Caul fat (also known as lace fat, which is a slightly prettier name), is fatty membrane that surrounds internal organs of several animals, including cows, pigs and sheep. It is used as a natural sausage casing and to encase other foods, such as pate. Here, it is wrapped around short ribs, which helps the meat keep its shape while also basting it as the fat renders. Some restaurants remove caul fat before serving, but the way this dish is prepared, it ends up almost melting into the meat. While the introduction to the recipe mentions you can omit the caul fat, if you can find it, its definitely worth trying.
First, the short ribs are marinaded, seared, and braised (not shown here). Next, as shown above, each short rib is wrapped in caul fat.
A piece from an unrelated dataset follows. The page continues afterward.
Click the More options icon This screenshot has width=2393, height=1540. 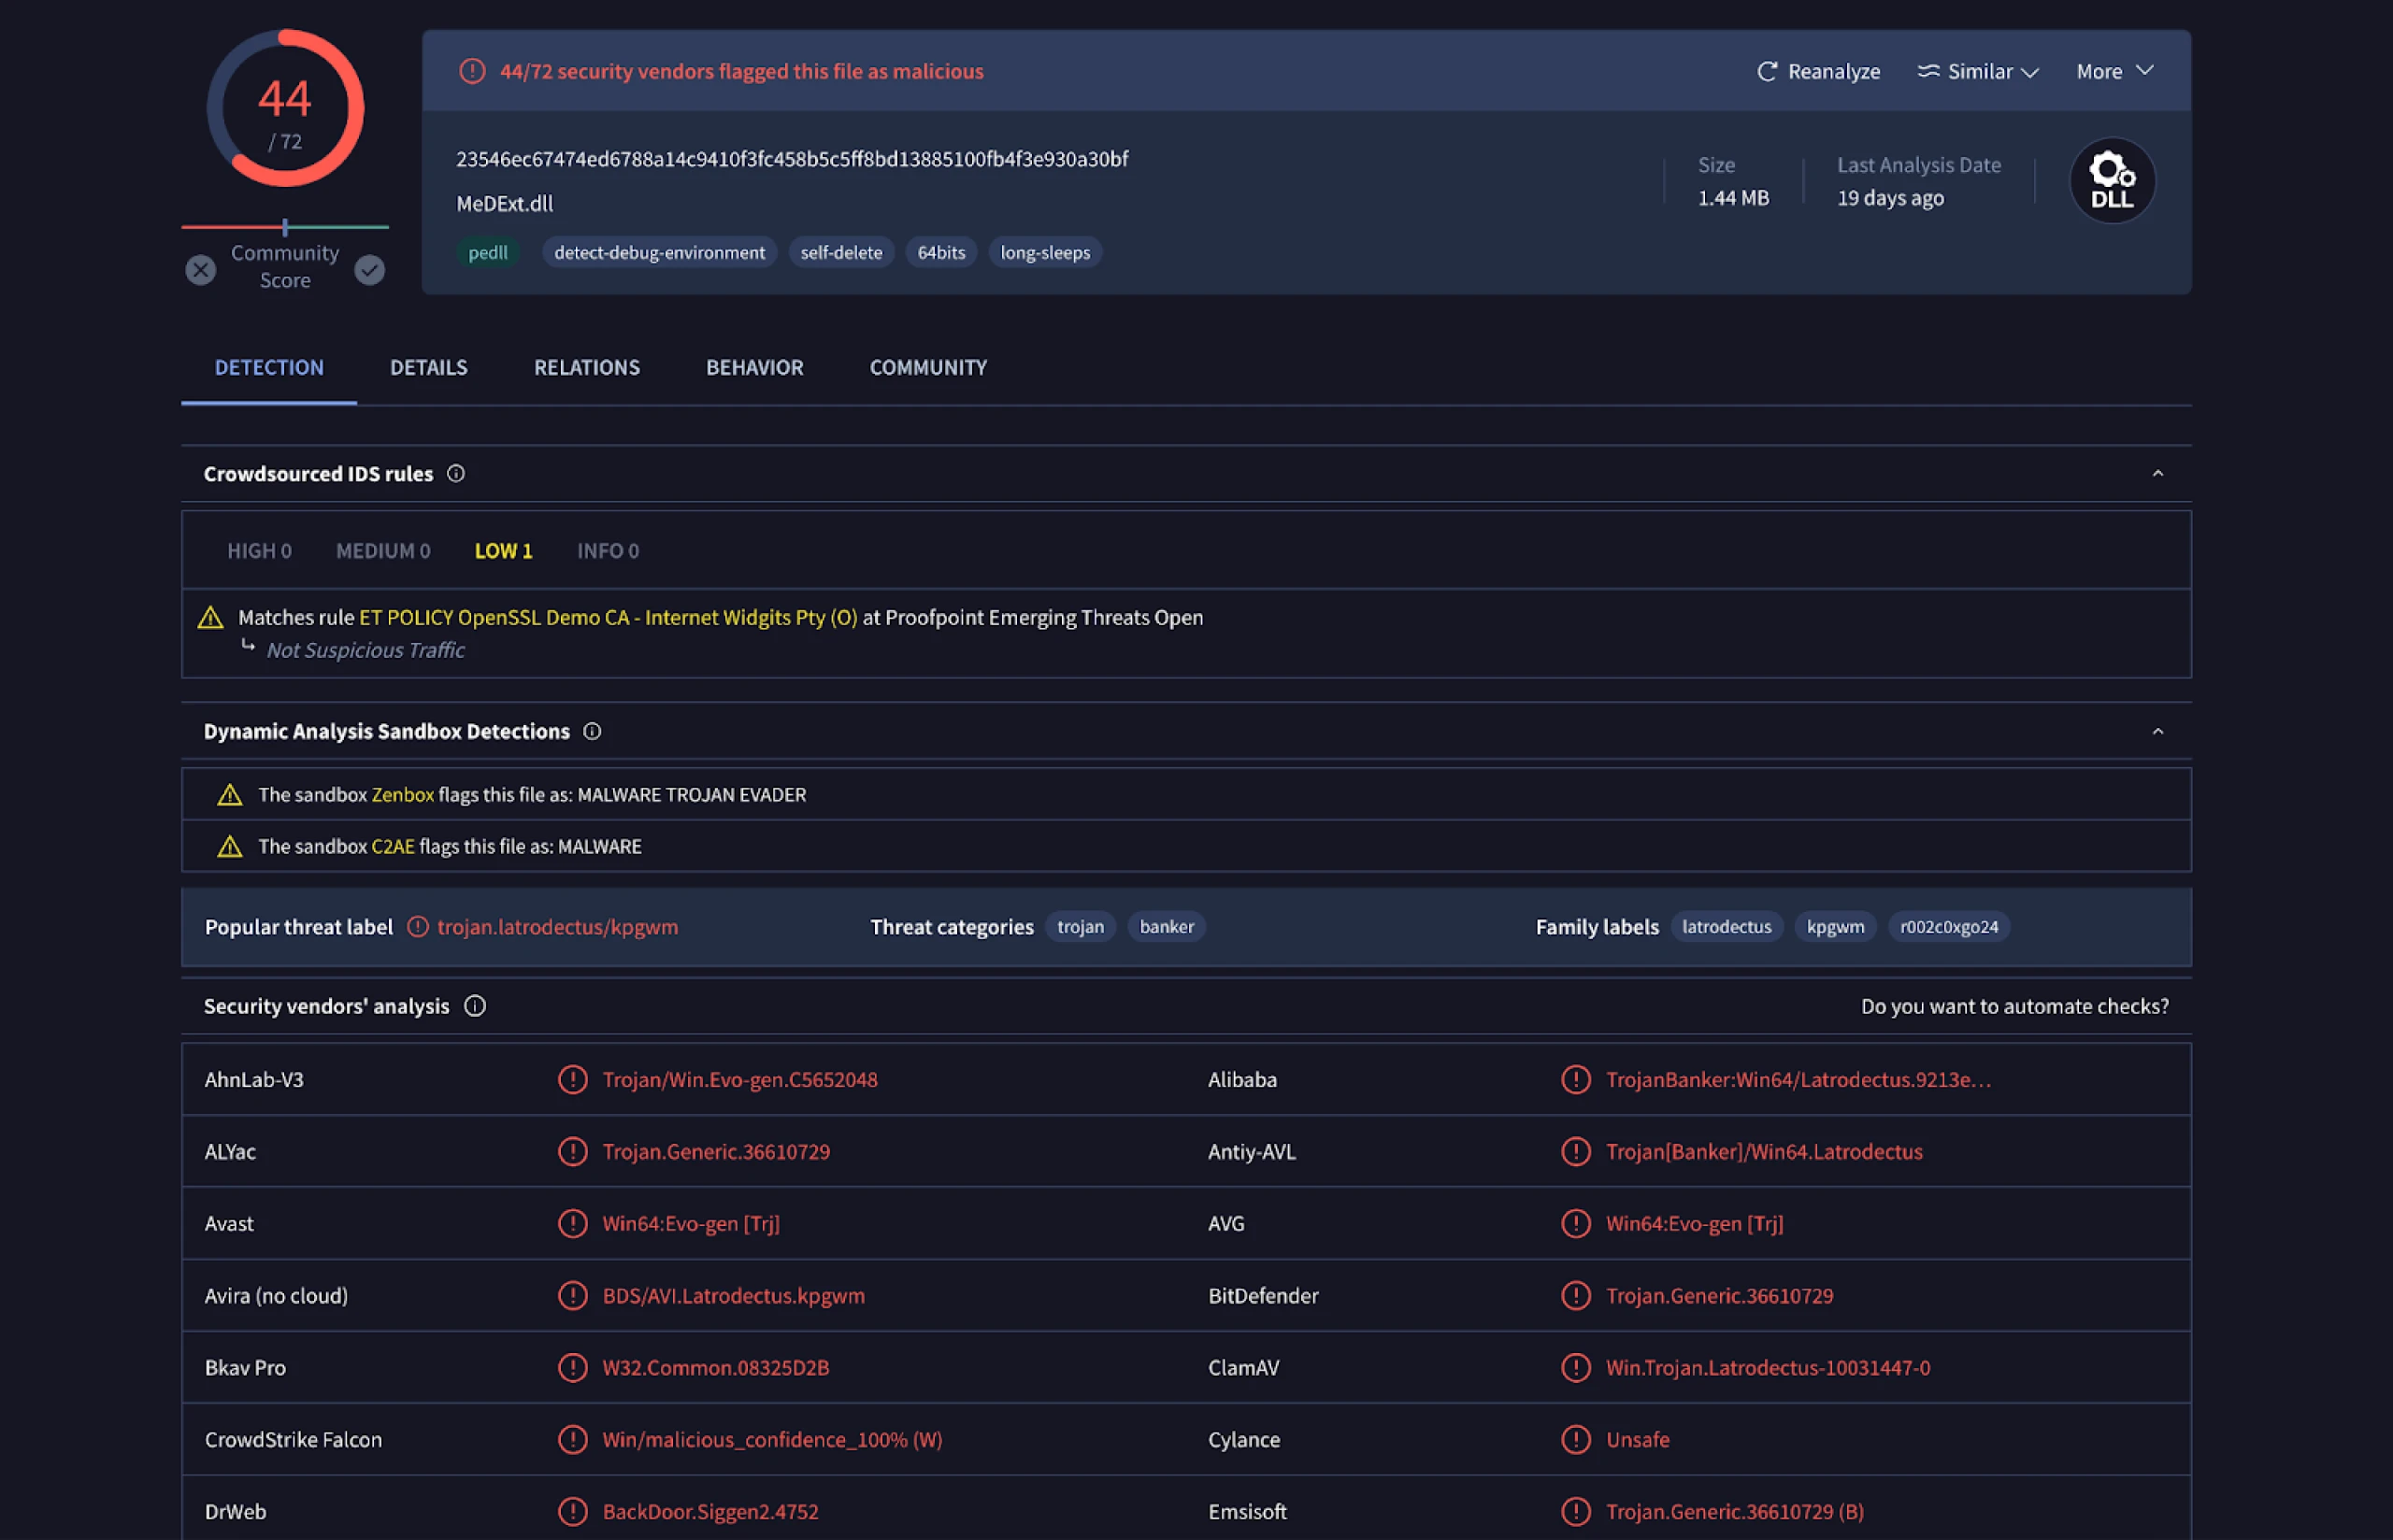pos(2114,72)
Roll the short ribs so they are encased in a double layer of caul fat.
Cut off excess caul fat.
They should look like this, with the meat still visible.
Next, the short ribs are seared once again, for only 30 seconds on each side.
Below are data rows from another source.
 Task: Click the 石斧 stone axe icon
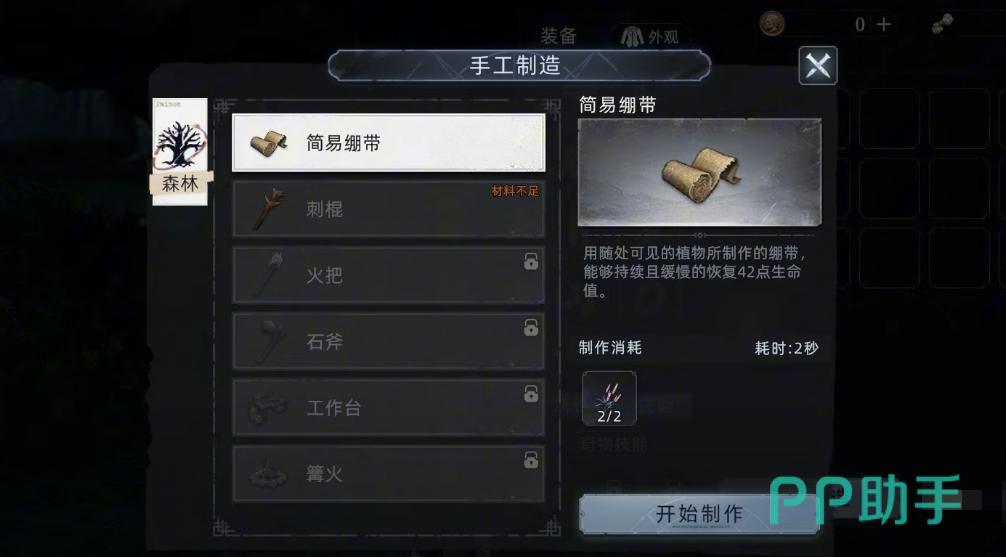click(x=269, y=341)
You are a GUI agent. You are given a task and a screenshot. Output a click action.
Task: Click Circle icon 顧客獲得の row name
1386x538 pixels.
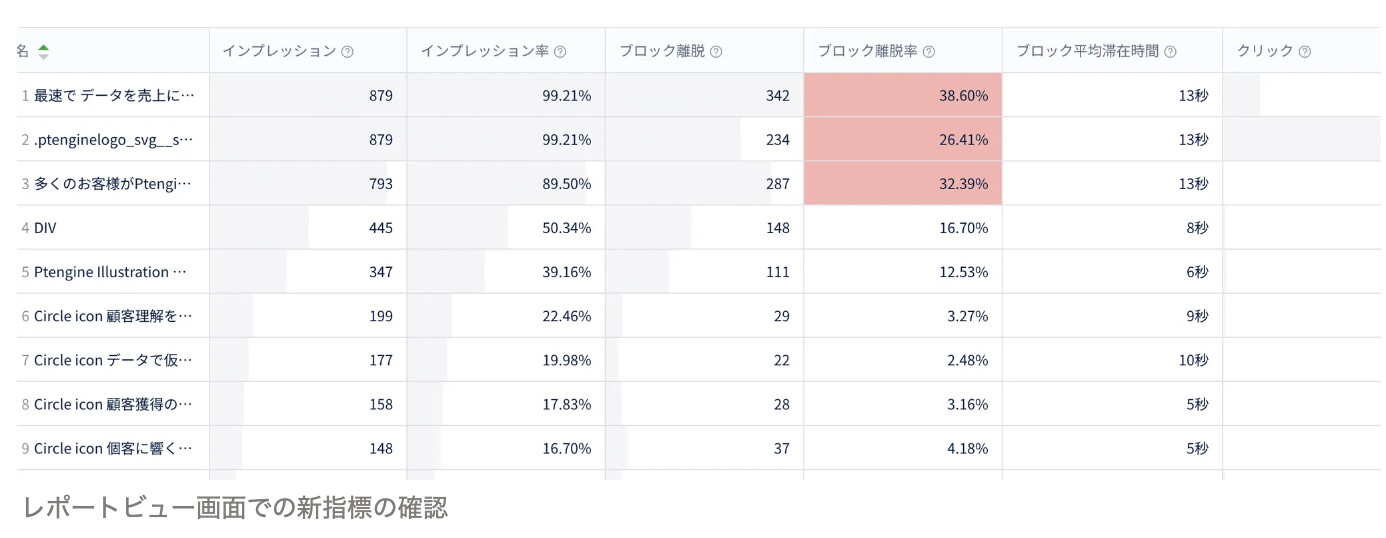[113, 404]
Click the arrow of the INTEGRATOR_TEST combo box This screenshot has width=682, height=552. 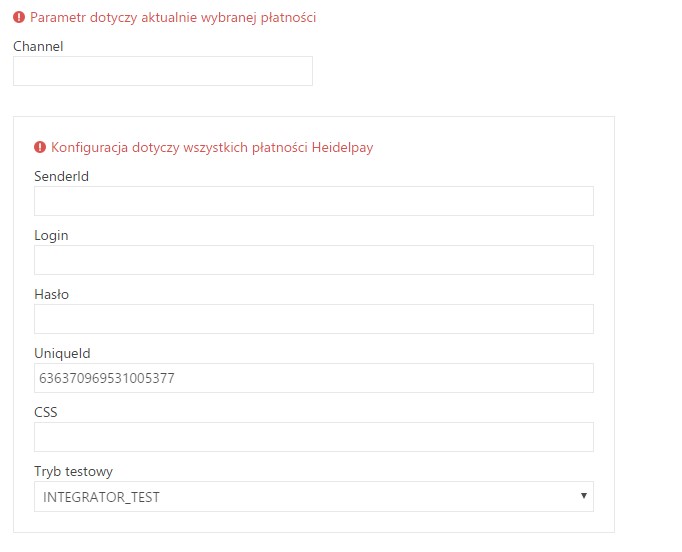[x=584, y=496]
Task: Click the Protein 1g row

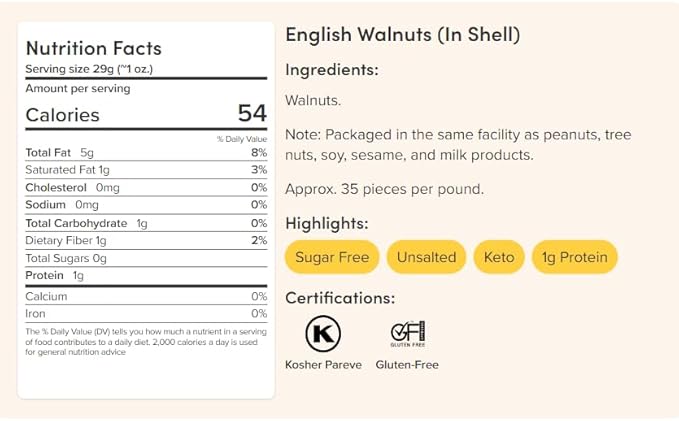Action: (146, 275)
They looked like this after being seared.
The meat is then placed back into the braising liquid (a mixture of veal stock, chicken stock, and a red wine marinade from the same cookbook) and simmered until served.
Although this is a relatively complicated and time consuming recipe, its worth the results! I won’t publish the recipe in full here, but you can find it in The French Laundry Cookbook. Some of these ingredients may be hard to find; try specialty butchers or ethnic markets. In this case, the caul fat was purchased at the Ferry Building in San Francisco.